── Extracted text ──

# Bent Arrows



## Woody69 (Feb 17, 2007)

If there aluminium, can't you just straighten them ?

Woody


----------



## Brown Hornet (Aug 8, 2002)

Go over to SStarnes and get some more 

Run the through a straightner.....but check on E-Bay and the classifieds you can usually find some new shafts REAL cheap. I got a doz XX78 2512's last year that were uncut for $25 and 6 X7 Cobalts uncut for $25 also.:wink:


----------



## Man-n-Pink (Nov 7, 2006)

Thanks for the input.


----------



## r2t2 (Feb 8, 2003)

I use a straightner that I made using a dial caliper. If one shoots aluminum its a good investment. Back when I was using swagged Autumn Orange XX75, I alway checked for straightness before the arrows were fletched. I believe the process of swagging caused some bending as the arrows that needed straightening were crooked at the swagged end.

RT


----------



## Man-n-Pink (Nov 7, 2006)

Well guys you know that I thank you all for the advice. Even with the bent arrows they seem to be flying pretty darn good. 4 of them have alittle wobble and I shot my first 300 on a 5 spot and last night I shot a PB on a vegas target.


----------



## Brown Hornet (Aug 8, 2002)

Way to go Wade :clap:

Keep it up....:darkbeer:


----------



## Man-n-Pink (Nov 7, 2006)

*Maybe Not*

Maybe there not bent. Coach, who also builds my strings seems to think that the points are a little off. Which could be the case.


----------



## archerycharlie (Nov 4, 2002)

───

■ **List of tasks**:
**1)** In the bent arrows thread, how would you say "Coach, who also builds my strings seems to think that the points are a little off." in Spanish?
**2)** According to the bent arrows thread, how much did Brown Hornet pay for a dozen uncut XX78 2512 shafts?
**3)** Write the next part of the bent arrows thread, picking up after its final line.

── Collected data ──

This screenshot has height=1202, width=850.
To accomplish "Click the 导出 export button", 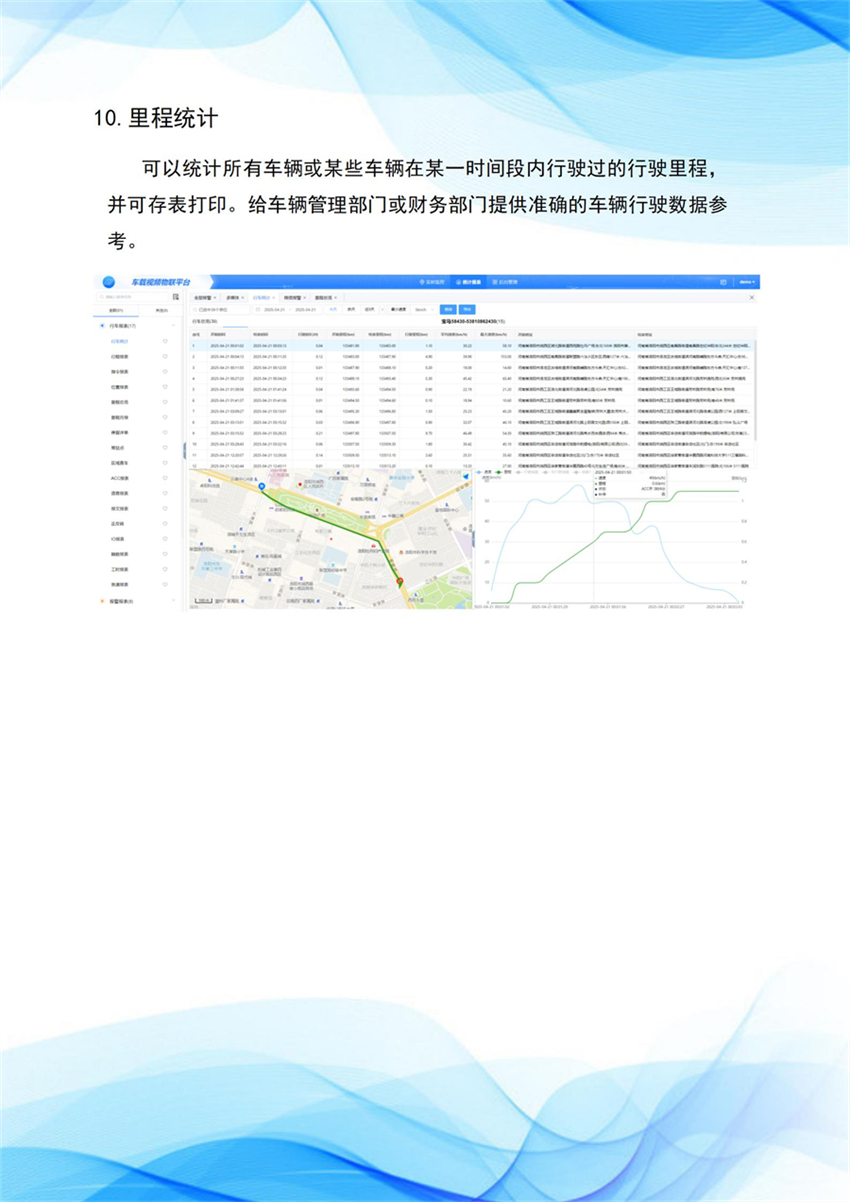I will [x=467, y=310].
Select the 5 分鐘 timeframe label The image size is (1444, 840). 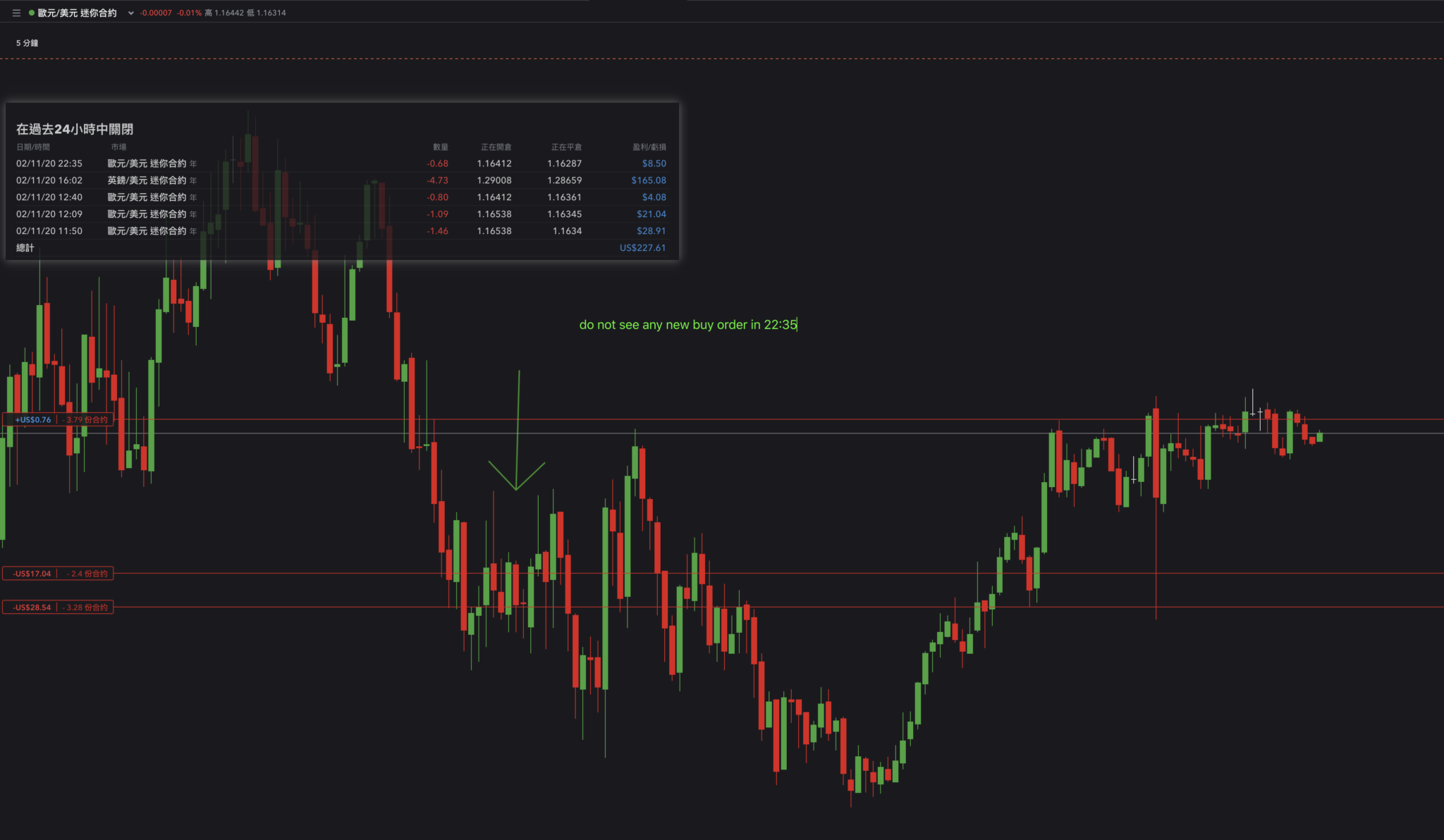(x=27, y=43)
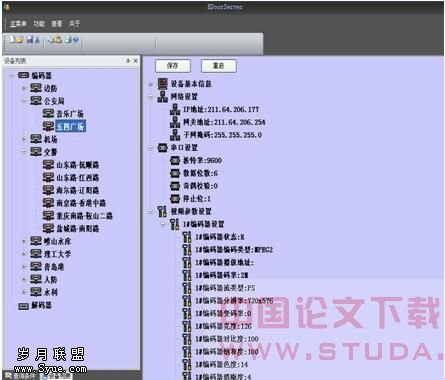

───

■ **Responses**:
**1)** El entrenador, que también me hace las cuerdas, parece pensar que las puntas están un poco desalineadas.

**2)** $25.

**3)**
*Me thinks you are a little off*

I am afraid the coach has hit on too something with the points being off a little bit. Mabe if you tried some new points. Butt if you are shooting 300s on blue and 299s on vegas i wood just keep on shooting and not worry so much about them. Just my thoughts but i could be wrong ya know.:wink: AC


----------



## Man-n-Pink (Nov 7, 2006)

archerycharlie said:


> I am afraid the coach has hit on too something with the points being off a little bit. Mabe if you tried some new points. Butt if you are shooting 300s on blue and 299s on vegas i wood just keep on shooting and not worry so much about them. Just my thoughts but i could be wrong ya know.:wink: AC


Well you know AC, I think I'm just going to shoot and not worry about it.
See ya tonite and I got the wood. Half my truck bed. Hope to see you there.


----------



## archerycharlie (Nov 4, 2002)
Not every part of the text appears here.